The EEOC really should be dissolved.

909Jeff
909Jeff

I think their are a lot of details left out... Was his or her "disability" disclosed upon their applying for the job?  Was the Coach interfering with the operation of the hotel and the ability of management to run day to day operations?  and then I have to dispute this statement.

"A reasonable accommodation is often minimal in cost and merely involves open communication between the employer and employee to make it work,"

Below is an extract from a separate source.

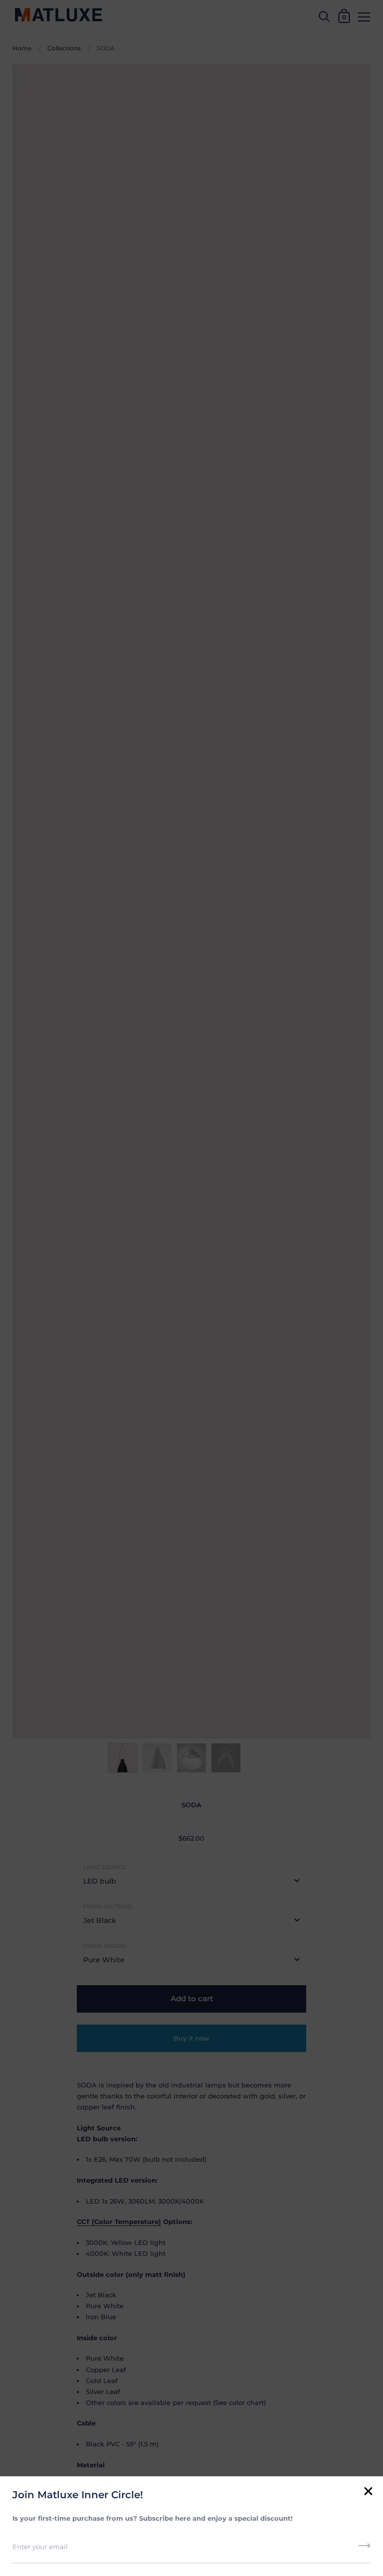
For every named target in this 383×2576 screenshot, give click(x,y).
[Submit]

Often times to make accommodations under the ADA employers have to make drastic changes to their workplaces such as constructing wider doors building ramps installing elevators etc... Not only are the construction costs burdensome but the permits and inspections by the city are also costly and time consuming.  

mitch young
mitch young

Many autistic people can function well enough to do a lot of jobs. Hotel desk clerking in a customer service job, requiring a lot of interaction with people -- precisely the thing even high functioning autistics have serious difficulties with. In other words, this is ridiculous. Make the clerk  'night auditor' or give him or her a job changing sheets. 

FishWithoutBicycle
FishWithoutBicycle

Why? So unscrupulous employers can practice discrimination more freely? I'm so sorry the rights of working people are so bothersome for you.

Guest
Guest

Mitch - I have read your comments before and agreed with your points, but I respectfully disagree with you on this one. Humans who are so unfortunate as to have a disability should not be stuck in a night auditor job or merely changing sheets. Just like you, they should have every opportunity to get the same enjoyment out of life that you are entitled to. Seriously, they've got it really tough and should be given many breaks. Perhaps you will have a child with autism one day and you will understand.